Data for this task section start

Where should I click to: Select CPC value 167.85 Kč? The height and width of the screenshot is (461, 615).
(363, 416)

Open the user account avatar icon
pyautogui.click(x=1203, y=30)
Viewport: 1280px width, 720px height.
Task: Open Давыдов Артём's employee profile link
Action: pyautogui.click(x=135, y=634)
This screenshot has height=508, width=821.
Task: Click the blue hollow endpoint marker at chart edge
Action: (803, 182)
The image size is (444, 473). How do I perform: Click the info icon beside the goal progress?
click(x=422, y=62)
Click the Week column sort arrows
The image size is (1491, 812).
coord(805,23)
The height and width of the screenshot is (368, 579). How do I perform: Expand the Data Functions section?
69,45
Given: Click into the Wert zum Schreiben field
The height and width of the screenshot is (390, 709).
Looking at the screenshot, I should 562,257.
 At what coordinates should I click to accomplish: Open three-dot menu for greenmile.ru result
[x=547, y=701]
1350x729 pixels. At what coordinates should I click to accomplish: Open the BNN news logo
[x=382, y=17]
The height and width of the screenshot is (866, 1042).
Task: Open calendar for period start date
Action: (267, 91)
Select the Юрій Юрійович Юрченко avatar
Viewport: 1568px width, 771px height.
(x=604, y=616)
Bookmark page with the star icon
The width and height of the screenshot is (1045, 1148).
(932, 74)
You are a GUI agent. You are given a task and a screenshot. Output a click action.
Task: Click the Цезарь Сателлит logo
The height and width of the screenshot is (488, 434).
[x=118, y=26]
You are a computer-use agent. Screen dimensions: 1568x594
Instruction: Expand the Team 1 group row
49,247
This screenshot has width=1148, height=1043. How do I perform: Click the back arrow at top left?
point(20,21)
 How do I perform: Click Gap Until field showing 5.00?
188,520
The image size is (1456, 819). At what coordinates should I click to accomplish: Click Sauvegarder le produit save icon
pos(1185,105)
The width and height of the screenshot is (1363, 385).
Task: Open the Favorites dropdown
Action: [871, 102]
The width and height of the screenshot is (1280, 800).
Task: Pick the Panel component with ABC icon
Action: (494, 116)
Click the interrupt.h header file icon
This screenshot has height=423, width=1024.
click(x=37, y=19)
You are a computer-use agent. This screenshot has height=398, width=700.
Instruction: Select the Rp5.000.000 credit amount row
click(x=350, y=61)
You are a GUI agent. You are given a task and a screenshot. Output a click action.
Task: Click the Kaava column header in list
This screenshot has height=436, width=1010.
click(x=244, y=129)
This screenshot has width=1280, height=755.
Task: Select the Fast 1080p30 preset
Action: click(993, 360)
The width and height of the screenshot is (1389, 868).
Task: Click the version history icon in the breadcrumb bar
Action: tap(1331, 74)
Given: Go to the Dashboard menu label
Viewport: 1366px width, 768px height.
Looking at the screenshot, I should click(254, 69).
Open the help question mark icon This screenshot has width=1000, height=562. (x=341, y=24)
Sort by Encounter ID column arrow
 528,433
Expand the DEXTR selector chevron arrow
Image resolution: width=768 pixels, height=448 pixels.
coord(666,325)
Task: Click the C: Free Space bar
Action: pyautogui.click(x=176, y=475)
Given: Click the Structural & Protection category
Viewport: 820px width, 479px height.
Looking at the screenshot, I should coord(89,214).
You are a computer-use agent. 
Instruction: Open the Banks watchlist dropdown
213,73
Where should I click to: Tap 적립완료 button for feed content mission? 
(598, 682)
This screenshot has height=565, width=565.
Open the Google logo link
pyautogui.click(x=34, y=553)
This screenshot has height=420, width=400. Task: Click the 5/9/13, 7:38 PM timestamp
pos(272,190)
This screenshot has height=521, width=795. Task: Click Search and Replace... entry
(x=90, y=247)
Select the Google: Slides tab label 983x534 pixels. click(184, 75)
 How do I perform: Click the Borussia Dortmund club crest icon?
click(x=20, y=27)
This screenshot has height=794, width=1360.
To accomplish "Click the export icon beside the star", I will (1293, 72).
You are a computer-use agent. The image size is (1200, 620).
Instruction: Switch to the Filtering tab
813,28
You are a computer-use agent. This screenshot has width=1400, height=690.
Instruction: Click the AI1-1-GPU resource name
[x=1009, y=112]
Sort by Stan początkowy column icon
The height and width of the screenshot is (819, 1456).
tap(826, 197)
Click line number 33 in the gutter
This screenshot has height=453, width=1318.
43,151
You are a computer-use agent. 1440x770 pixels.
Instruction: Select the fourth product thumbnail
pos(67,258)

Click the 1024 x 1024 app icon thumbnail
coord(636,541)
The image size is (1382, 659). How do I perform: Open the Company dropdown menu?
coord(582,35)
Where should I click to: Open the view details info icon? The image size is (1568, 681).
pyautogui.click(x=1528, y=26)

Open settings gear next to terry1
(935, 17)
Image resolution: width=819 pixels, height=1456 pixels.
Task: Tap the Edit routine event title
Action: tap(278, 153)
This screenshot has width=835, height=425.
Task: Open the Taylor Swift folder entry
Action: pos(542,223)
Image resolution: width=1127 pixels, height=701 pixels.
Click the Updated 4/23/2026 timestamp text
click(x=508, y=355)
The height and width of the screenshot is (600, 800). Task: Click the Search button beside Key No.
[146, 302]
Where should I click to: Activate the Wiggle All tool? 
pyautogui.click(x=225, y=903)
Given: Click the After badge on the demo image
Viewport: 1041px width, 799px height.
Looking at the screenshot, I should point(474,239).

Data for this task section end

Task objective: After reading the records above, transcribe them verbatim.

Task solution:
Where should I click to: Select CPC value 167.85 Kč? The height and width of the screenshot is (461, 615).
(363, 416)

Open the user account avatar icon
pyautogui.click(x=1203, y=30)
Viewport: 1280px width, 720px height.
Task: Open Давыдов Артём's employee profile link
Action: pyautogui.click(x=135, y=634)
This screenshot has height=508, width=821.
Task: Click the blue hollow endpoint marker at chart edge
Action: (803, 182)
The image size is (444, 473). How do I perform: Click the info icon beside the goal progress?
click(x=422, y=62)
Click the Week column sort arrows
The image size is (1491, 812).
coord(805,23)
The height and width of the screenshot is (368, 579). How do I perform: Expand the Data Functions section?
69,45
Given: Click into the Wert zum Schreiben field
The height and width of the screenshot is (390, 709).
Looking at the screenshot, I should 562,257.
 At what coordinates should I click to accomplish: Open three-dot menu for greenmile.ru result
[x=547, y=701]
1350x729 pixels. At what coordinates should I click to accomplish: Open the BNN news logo
[x=382, y=17]
The height and width of the screenshot is (866, 1042).
Task: Open calendar for period start date
Action: (267, 91)
Select the Юрій Юрійович Юрченко avatar
Viewport: 1568px width, 771px height.
(x=604, y=616)
Bookmark page with the star icon
The width and height of the screenshot is (1045, 1148).
(932, 74)
You are a GUI agent. You are given a task and a screenshot. Output a click action.
Task: Click the Цезарь Сателлит logo
The height and width of the screenshot is (488, 434).
[x=118, y=26]
You are a computer-use agent. Screen dimensions: 1568x594
Instruction: Expand the Team 1 group row
49,247
This screenshot has width=1148, height=1043. How do I perform: Click the back arrow at top left?
point(20,21)
 How do I perform: Click Gap Until field showing 5.00?
188,520
The image size is (1456, 819). At what coordinates should I click to accomplish: Click Sauvegarder le produit save icon
pos(1185,105)
The width and height of the screenshot is (1363, 385).
Task: Open the Favorites dropdown
Action: [871, 102]
The width and height of the screenshot is (1280, 800).
Task: Pick the Panel component with ABC icon
Action: (494, 116)
Click the interrupt.h header file icon
This screenshot has height=423, width=1024.
click(x=37, y=19)
You are a computer-use agent. This screenshot has height=398, width=700.
Instruction: Select the Rp5.000.000 credit amount row
click(x=350, y=61)
You are a GUI agent. You are given a task and a screenshot. Output a click action.
Task: Click the Kaava column header in list
This screenshot has height=436, width=1010.
click(x=244, y=129)
This screenshot has width=1280, height=755.
Task: Select the Fast 1080p30 preset
Action: click(993, 360)
The width and height of the screenshot is (1389, 868).
Task: Click the version history icon in the breadcrumb bar
Action: tap(1331, 74)
Given: Go to the Dashboard menu label
Viewport: 1366px width, 768px height.
Looking at the screenshot, I should click(254, 69).
Open the help question mark icon This screenshot has width=1000, height=562. (x=341, y=24)
Sort by Encounter ID column arrow
 528,433
Expand the DEXTR selector chevron arrow
Image resolution: width=768 pixels, height=448 pixels.
coord(666,325)
Task: Click the C: Free Space bar
Action: pyautogui.click(x=176, y=475)
Given: Click the Structural & Protection category
Viewport: 820px width, 479px height.
Looking at the screenshot, I should coord(89,214).
You are a computer-use agent. 
Instruction: Open the Banks watchlist dropdown
213,73
Where should I click to: Tap 적립완료 button for feed content mission? 
(598, 682)
This screenshot has height=565, width=565.
Open the Google logo link
pyautogui.click(x=34, y=553)
This screenshot has height=420, width=400. Task: Click the 5/9/13, 7:38 PM timestamp
pos(272,190)
This screenshot has height=521, width=795. Task: Click Search and Replace... entry
(x=90, y=247)
Select the Google: Slides tab label 983x534 pixels. click(184, 75)
 How do I perform: Click the Borussia Dortmund club crest icon?
click(x=20, y=27)
This screenshot has height=794, width=1360.
To accomplish "Click the export icon beside the star", I will (1293, 72).
You are a computer-use agent. The image size is (1200, 620).
Instruction: Switch to the Filtering tab
813,28
You are a computer-use agent. This screenshot has width=1400, height=690.
Instruction: Click the AI1-1-GPU resource name
[x=1009, y=112]
Sort by Stan początkowy column icon
The height and width of the screenshot is (819, 1456).
tap(826, 197)
Click line number 33 in the gutter
This screenshot has height=453, width=1318.
43,151
You are a computer-use agent. 1440x770 pixels.
Instruction: Select the fourth product thumbnail
pos(67,258)

Click the 1024 x 1024 app icon thumbnail
coord(636,541)
The image size is (1382, 659). How do I perform: Open the Company dropdown menu?
coord(582,35)
Where should I click to: Open the view details info icon? The image size is (1568, 681).
pyautogui.click(x=1528, y=26)

Open settings gear next to terry1
(935, 17)
Image resolution: width=819 pixels, height=1456 pixels.
Task: Tap the Edit routine event title
Action: tap(278, 153)
This screenshot has width=835, height=425.
Task: Open the Taylor Swift folder entry
Action: pos(542,223)
Image resolution: width=1127 pixels, height=701 pixels.
Click the Updated 4/23/2026 timestamp text
click(x=508, y=355)
The height and width of the screenshot is (600, 800). Task: Click the Search button beside Key No.
[146, 302]
Where should I click to: Activate the Wiggle All tool? 
pyautogui.click(x=225, y=903)
Given: Click the After badge on the demo image
Viewport: 1041px width, 799px height.
Looking at the screenshot, I should point(474,239).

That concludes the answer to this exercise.